Assignment:
The full set of entries, reproduced exactly, is the expected answer.

○ ○ ○

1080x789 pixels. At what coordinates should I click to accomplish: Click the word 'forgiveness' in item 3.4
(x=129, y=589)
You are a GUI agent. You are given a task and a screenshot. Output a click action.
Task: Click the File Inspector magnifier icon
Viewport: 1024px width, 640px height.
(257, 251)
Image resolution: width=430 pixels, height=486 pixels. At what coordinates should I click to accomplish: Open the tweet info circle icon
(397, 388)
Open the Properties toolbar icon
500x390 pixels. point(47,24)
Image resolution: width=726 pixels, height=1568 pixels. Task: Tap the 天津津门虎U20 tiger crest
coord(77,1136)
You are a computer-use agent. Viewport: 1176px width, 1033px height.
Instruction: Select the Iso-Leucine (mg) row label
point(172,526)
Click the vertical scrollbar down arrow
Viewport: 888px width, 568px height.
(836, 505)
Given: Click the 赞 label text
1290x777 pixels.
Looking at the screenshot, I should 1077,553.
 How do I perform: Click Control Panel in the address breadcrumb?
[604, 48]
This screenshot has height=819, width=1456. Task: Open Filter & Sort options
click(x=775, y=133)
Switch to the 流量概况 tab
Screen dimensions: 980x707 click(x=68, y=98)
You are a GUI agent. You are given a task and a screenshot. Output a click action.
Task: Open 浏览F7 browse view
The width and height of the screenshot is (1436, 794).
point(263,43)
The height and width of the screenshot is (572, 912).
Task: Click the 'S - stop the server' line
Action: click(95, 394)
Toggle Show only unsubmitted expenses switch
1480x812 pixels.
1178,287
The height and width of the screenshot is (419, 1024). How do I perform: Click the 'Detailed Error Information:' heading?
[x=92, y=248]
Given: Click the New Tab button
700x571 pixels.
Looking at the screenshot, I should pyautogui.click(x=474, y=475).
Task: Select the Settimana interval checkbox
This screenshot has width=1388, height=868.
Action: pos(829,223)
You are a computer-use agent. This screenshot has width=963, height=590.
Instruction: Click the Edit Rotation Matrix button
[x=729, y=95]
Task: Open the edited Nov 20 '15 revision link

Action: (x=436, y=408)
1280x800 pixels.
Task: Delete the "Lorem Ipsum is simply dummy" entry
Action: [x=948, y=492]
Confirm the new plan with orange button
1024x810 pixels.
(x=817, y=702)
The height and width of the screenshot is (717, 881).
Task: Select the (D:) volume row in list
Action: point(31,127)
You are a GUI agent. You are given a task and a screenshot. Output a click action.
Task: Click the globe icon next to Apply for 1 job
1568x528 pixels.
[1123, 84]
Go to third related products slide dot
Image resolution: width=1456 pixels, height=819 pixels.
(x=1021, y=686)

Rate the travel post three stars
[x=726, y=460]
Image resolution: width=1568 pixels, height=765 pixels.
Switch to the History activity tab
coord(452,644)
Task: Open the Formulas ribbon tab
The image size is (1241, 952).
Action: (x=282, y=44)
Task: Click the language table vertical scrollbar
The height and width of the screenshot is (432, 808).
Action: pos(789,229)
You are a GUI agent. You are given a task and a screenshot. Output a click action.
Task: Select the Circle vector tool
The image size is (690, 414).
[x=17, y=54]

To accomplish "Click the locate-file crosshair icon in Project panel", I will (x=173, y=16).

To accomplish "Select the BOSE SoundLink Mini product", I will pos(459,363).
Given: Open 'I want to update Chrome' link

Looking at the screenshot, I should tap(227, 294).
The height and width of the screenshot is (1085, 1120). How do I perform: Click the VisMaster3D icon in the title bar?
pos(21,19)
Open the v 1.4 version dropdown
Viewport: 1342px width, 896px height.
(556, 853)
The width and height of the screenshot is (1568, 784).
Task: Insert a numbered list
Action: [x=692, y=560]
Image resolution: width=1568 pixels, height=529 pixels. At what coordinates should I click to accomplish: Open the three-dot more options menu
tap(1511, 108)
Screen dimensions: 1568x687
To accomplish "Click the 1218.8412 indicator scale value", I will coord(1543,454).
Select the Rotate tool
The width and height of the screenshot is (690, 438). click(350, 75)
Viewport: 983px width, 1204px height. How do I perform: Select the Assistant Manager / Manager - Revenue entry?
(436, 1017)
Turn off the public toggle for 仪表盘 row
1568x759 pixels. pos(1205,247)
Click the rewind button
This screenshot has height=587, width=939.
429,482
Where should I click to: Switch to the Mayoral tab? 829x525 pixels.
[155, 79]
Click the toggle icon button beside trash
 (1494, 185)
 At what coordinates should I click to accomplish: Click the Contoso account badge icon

○ ○ ○

Answer:
1080x789 pixels. At what coordinates should I click to accomplish: Click the word 'forgiveness' in item 3.4
(x=129, y=589)
You are a GUI agent. You are given a task and a screenshot. Output a click action.
Task: Click the File Inspector magnifier icon
Viewport: 1024px width, 640px height.
(257, 251)
Image resolution: width=430 pixels, height=486 pixels. At what coordinates should I click to accomplish: Open the tweet info circle icon
(397, 388)
Open the Properties toolbar icon
500x390 pixels. point(47,24)
Image resolution: width=726 pixels, height=1568 pixels. Task: Tap the 天津津门虎U20 tiger crest
coord(77,1136)
You are a computer-use agent. Viewport: 1176px width, 1033px height.
Instruction: Select the Iso-Leucine (mg) row label
point(172,526)
Click the vertical scrollbar down arrow
Viewport: 888px width, 568px height.
(836, 505)
Given: Click the 赞 label text
1290x777 pixels.
Looking at the screenshot, I should 1077,553.
 How do I perform: Click Control Panel in the address breadcrumb?
[604, 48]
This screenshot has height=819, width=1456. Task: Open Filter & Sort options
click(x=775, y=133)
Switch to the 流量概况 tab
Screen dimensions: 980x707 click(x=68, y=98)
You are a GUI agent. You are given a task and a screenshot. Output a click action.
Task: Open 浏览F7 browse view
The width and height of the screenshot is (1436, 794).
point(263,43)
The height and width of the screenshot is (572, 912).
Task: Click the 'S - stop the server' line
Action: click(95, 394)
Toggle Show only unsubmitted expenses switch
1480x812 pixels.
1178,287
The height and width of the screenshot is (419, 1024). How do I perform: Click the 'Detailed Error Information:' heading?
[x=92, y=248]
Given: Click the New Tab button
700x571 pixels.
Looking at the screenshot, I should pyautogui.click(x=474, y=475).
Task: Select the Settimana interval checkbox
This screenshot has width=1388, height=868.
Action: pos(829,223)
You are a computer-use agent. This screenshot has width=963, height=590.
Instruction: Click the Edit Rotation Matrix button
[x=729, y=95]
Task: Open the edited Nov 20 '15 revision link

Action: (x=436, y=408)
1280x800 pixels.
Task: Delete the "Lorem Ipsum is simply dummy" entry
Action: [x=948, y=492]
Confirm the new plan with orange button
1024x810 pixels.
(x=817, y=702)
The height and width of the screenshot is (717, 881).
Task: Select the (D:) volume row in list
Action: point(31,127)
You are a GUI agent. You are given a task and a screenshot. Output a click action.
Task: Click the globe icon next to Apply for 1 job
1568x528 pixels.
[1123, 84]
Go to third related products slide dot
Image resolution: width=1456 pixels, height=819 pixels.
(x=1021, y=686)

Rate the travel post three stars
[x=726, y=460]
Image resolution: width=1568 pixels, height=765 pixels.
Switch to the History activity tab
coord(452,644)
Task: Open the Formulas ribbon tab
The image size is (1241, 952).
Action: (x=282, y=44)
Task: Click the language table vertical scrollbar
The height and width of the screenshot is (432, 808).
Action: pos(789,229)
You are a GUI agent. You are given a task and a screenshot. Output a click action.
Task: Select the Circle vector tool
The image size is (690, 414).
[x=17, y=54]

To accomplish "Click the locate-file crosshair icon in Project panel", I will (x=173, y=16).

To accomplish "Select the BOSE SoundLink Mini product", I will pos(459,363).
Given: Open 'I want to update Chrome' link

Looking at the screenshot, I should tap(227, 294).
The height and width of the screenshot is (1085, 1120). How do I perform: Click the VisMaster3D icon in the title bar?
pos(21,19)
Open the v 1.4 version dropdown
Viewport: 1342px width, 896px height.
(556, 853)
The width and height of the screenshot is (1568, 784).
Task: Insert a numbered list
Action: [x=692, y=560]
Image resolution: width=1568 pixels, height=529 pixels. At what coordinates should I click to accomplish: Open the three-dot more options menu
tap(1511, 108)
Screen dimensions: 1568x687
To accomplish "Click the 1218.8412 indicator scale value", I will coord(1543,454).
Select the Rotate tool
The width and height of the screenshot is (690, 438). click(350, 75)
Viewport: 983px width, 1204px height. How do I perform: Select the Assistant Manager / Manager - Revenue entry?
(436, 1017)
Turn off the public toggle for 仪表盘 row
1568x759 pixels. pos(1205,247)
Click the rewind button
This screenshot has height=587, width=939.
429,482
Where should I click to: Switch to the Mayoral tab? 829x525 pixels.
[155, 79]
Click the toggle icon button beside trash
 (1494, 185)
 At what coordinates should I click to accomplish: Click the Contoso account badge icon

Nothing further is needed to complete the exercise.